I'd LOVE to see him here

Saras + Foster + S-Jax and draft rights for IVEY


----------



## Pacers Fan (Aug 25, 2002)

Harrington, Jasikevicius, and Jackson. Picks, too.


----------



## Auggie (Mar 7, 2004)

Tinsley (his value must have gone up season), Harrington and Harrison, + picks. I'd rather keep JAx because with AI here, he can step back to 3rd option, doing what he did for the Spurs in their championship year.


----------



## Gonzo (Oct 14, 2004)

bbasok said:


> I'd LOVE to see him here
> 
> Saras + Foster + S-Jax and draft rights for IVEY


No way we give up Foster for anyone, he's really the only player who plays hard every night besides Granger and Armstrong.

I'm fine with giving up Saras, Jackson, and someone else, but how many good years can we get out of Iverson?


----------



## Knick Killer (Jul 16, 2006)

i would pretty much give up anyone but oneal and granger...and foster too i guess


----------



## lingi1206 (Jun 2, 2006)

iNdIaNa31PaCeRs said:


> i would pretty much give up anyone but oneal and granger...and foster too i guess


Webber now gets his wish for getting more touchs now


----------



## PaCeRhOLiC (May 22, 2005)

Box Man said:


> No way we give up Foster for anyone, he's really the only player who plays hard every night besides Granger and Armstrong.
> 
> I'm fine with giving up Saras, Jackson, and someone else, but how many good years can we get out of Iverson?



:cheers: :cheers: Good post!...


----------



## rock747 (Aug 3, 2004)

If we were to acquire Iverson, I think it would be a good idea to get rid of Jackson. I just don't think those two would play well together.


----------



## Grangerx33 (Mar 9, 2004)

Anyone aside from Foster, O'Neal, and Granger. Also, Iverson and O'Neal are friends, they have been on All-Star team many times together. Also the episode of Punk'ed with Iverson's B-Day, JO was there.


----------



## Ras (Jul 25, 2005)

Fred Jones said:


> Anyone aside from Foster, O'Neal, and Granger. Also, Iverson and O'Neal are friends, they have been on All-Star team many times together. Also the episode of Punk'ed with Iverson's B-Day, JO was there.


Iverson got punked?


----------



## Pacersthebest (Aug 6, 2005)

I don't want Iverson at all.


----------



## rock747 (Aug 3, 2004)

Maybe the Pacers could have interest in him, Knight and Walsh are friends...

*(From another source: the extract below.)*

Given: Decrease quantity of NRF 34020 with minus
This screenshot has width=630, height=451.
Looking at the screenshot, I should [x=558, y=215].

> King reportedly had a deal to send Iverson to Boston around NBA draft night, but the Celtics no longer have the No. 7 draft pick they were dangling as bait. King is close friends with Indiana Pacers CEO Donnie Walsh, making it likely those two talked about a deal (perhaps involving point guard Jamaal Tinsley?).

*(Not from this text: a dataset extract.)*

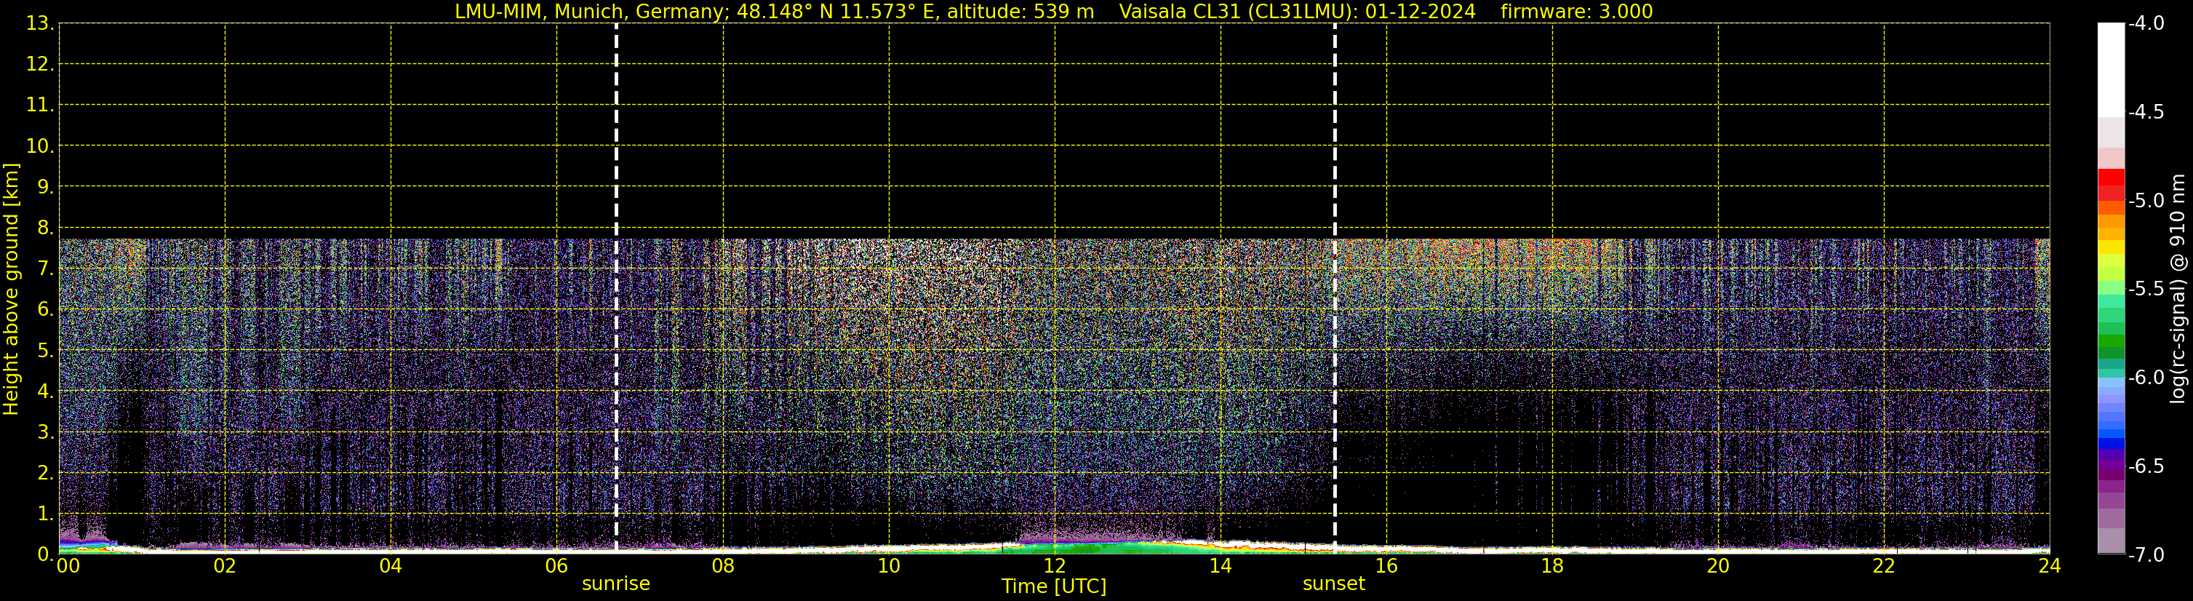Click the 24 tick on the time axis
Image resolution: width=2193 pixels, height=601 pixels.
coord(2049,566)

http://sportsillustrated.cnn.com/2006/basketball/nba/12/10/sixers.iverson.ap/index.html


----------



## Auggie (Mar 7, 2004)

Ras said:


> Iverson got punked?


<object width="425" height="350"><param name="movie" value="http://www.youtube.com/v/eU_oBO1fiXo"></param><param name="wmode" value="transparent"></param><embed src="http://www.youtube.com/v/eU_oBO1fiXo" type="application/x-shockwave-flash" wmode="transparent" width="425" height="350"></embed></object>

afterwards, Allen did the same prank on Jermaine


----------



## rock747 (Aug 3, 2004)

Stephen A. Smith just said Indiana is in the running on ESPN news.... Indiana could be sitting al, marquis and tinsley tonight... I don't know maybe Iverson really does have a chance to come here.


----------



## Knick Killer (Jul 16, 2006)

is there really a chance of us getting him? or is this just a bunch of crap


----------



## Hail Yinka (Jul 3, 2006)

oh god please no

if that ball-hog loser comes to indy i am no longer a pacer fan


----------



## Auggie (Mar 7, 2004)

Hail Yinka said:


> oh god please no
> 
> if that ball-hog loser comes to indy i am no longer a pacer fan


because we are doing so well right now with jackson and tinsley? realisticly this team is going nowhere. No draft pick next year either.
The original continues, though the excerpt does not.